Source material:
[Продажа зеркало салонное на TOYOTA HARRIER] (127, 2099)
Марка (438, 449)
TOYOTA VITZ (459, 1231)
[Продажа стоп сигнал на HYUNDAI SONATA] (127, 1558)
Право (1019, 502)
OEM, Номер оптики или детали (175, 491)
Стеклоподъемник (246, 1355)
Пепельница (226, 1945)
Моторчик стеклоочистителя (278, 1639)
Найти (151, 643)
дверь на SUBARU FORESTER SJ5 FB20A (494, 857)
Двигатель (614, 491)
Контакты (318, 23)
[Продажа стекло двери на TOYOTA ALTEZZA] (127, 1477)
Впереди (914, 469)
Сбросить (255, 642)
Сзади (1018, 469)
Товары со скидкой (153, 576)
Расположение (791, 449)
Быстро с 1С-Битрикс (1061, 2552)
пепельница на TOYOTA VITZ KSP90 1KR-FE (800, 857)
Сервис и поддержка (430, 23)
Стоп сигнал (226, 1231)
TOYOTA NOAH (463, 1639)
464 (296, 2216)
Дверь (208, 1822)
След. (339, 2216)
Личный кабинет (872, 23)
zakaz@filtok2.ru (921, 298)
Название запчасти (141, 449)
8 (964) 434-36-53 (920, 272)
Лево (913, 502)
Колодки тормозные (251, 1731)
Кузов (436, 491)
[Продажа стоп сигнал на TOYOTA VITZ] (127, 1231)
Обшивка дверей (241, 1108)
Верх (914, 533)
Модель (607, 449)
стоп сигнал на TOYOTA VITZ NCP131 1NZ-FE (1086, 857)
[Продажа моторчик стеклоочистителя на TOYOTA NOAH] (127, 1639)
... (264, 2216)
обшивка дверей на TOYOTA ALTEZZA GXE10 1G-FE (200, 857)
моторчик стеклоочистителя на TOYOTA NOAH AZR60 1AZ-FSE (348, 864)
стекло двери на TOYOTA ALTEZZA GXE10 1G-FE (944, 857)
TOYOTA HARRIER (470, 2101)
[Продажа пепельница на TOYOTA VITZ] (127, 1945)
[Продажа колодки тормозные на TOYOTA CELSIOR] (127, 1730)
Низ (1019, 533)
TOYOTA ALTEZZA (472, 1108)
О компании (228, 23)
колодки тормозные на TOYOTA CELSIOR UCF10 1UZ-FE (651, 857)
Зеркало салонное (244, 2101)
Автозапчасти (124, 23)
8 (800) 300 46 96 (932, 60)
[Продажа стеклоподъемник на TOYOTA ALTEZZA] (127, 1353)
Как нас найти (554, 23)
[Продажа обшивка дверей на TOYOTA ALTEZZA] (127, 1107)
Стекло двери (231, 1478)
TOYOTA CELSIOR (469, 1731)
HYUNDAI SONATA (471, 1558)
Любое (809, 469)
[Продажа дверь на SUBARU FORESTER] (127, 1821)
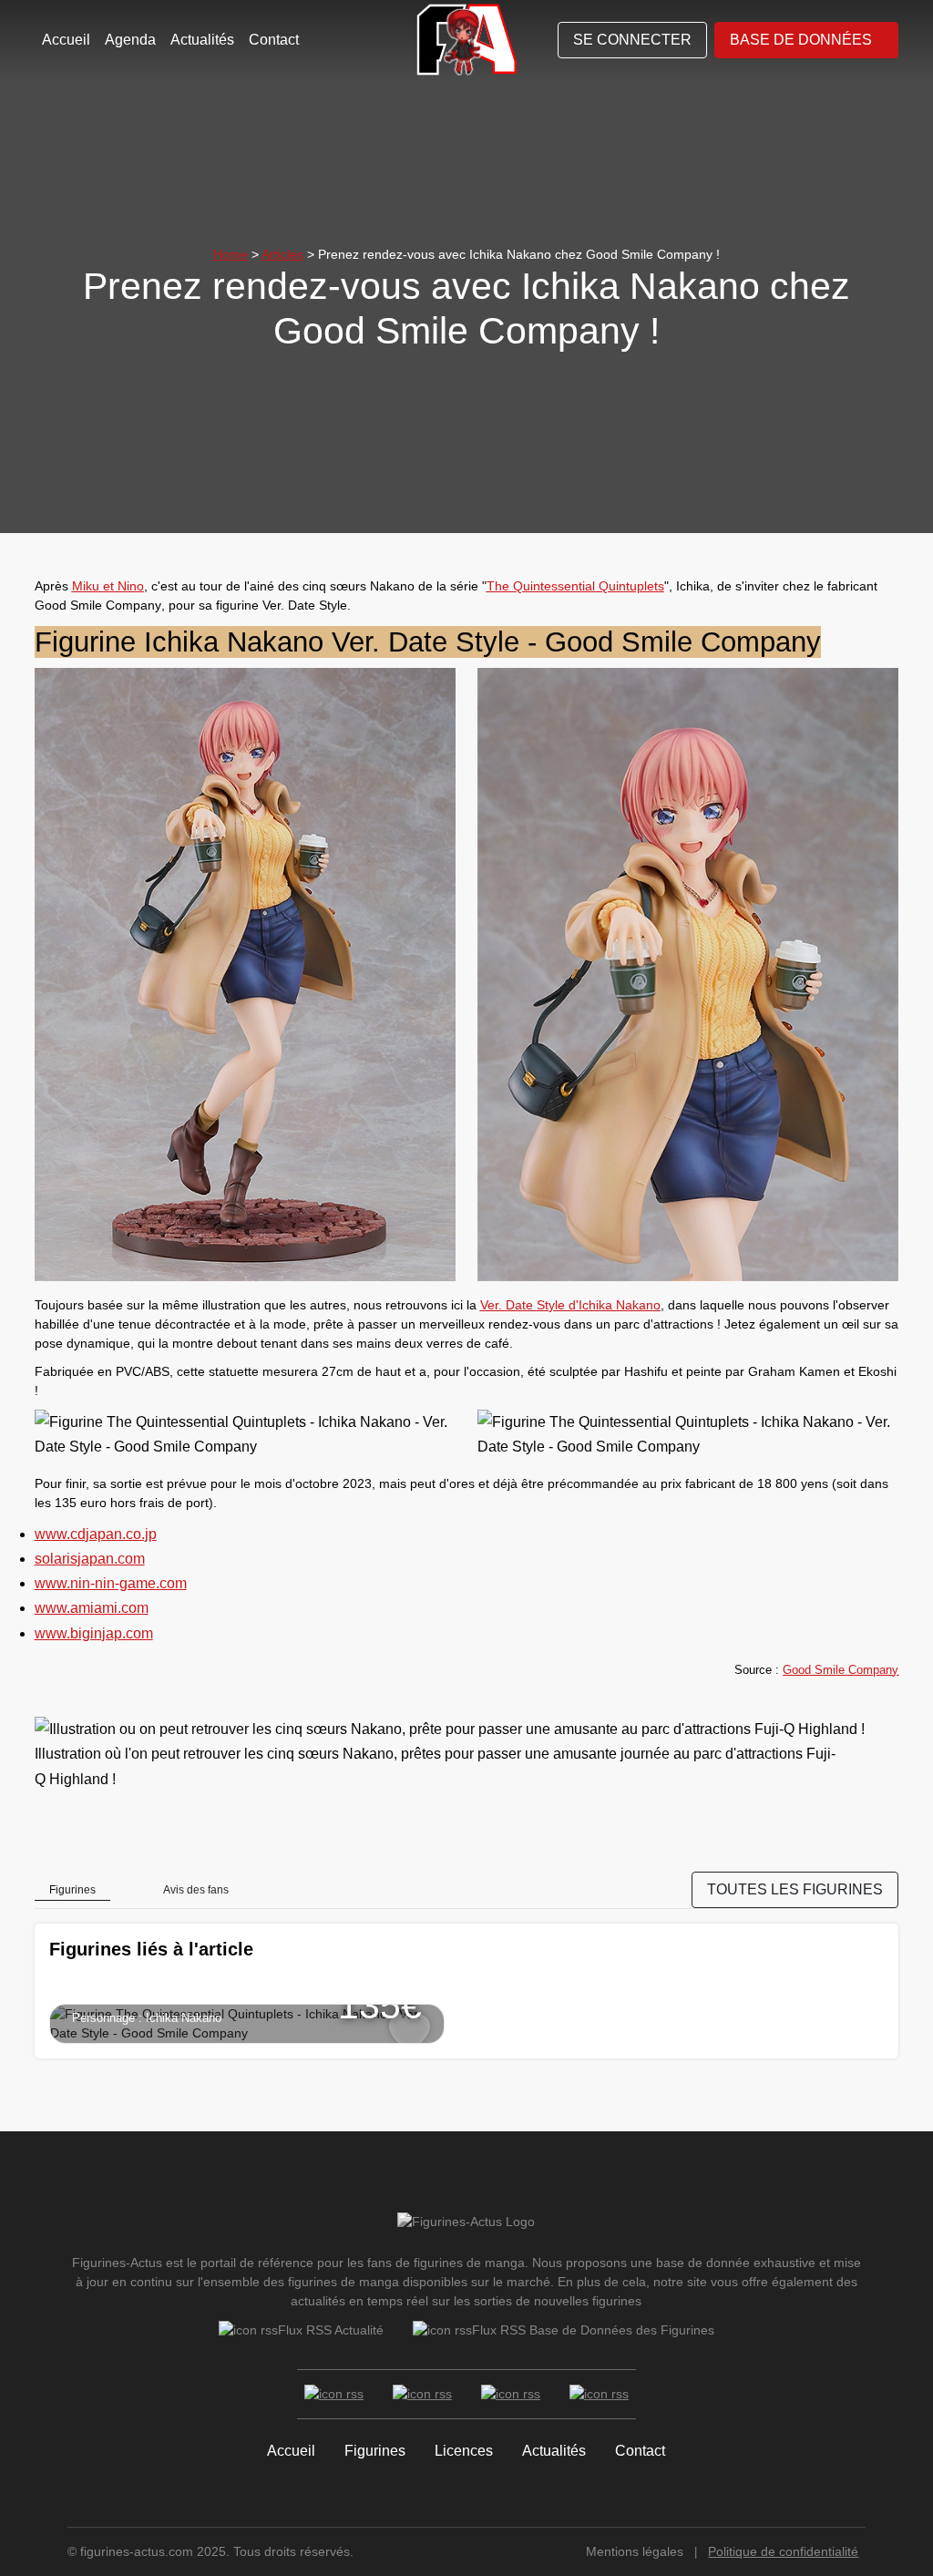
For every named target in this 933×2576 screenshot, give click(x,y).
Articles (282, 254)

What needs to be done:
Throughout the data above, copy all lines where the word "стеклоочистителя" is found.

Result of the exercise:
Моторчик стеклоочистителя (278, 1639)
[Продажа моторчик стеклоочистителя на TOYOTA NOAH] (127, 1639)
моторчик стеклоочистителя на TOYOTA NOAH AZR60 1AZ-FSE (348, 864)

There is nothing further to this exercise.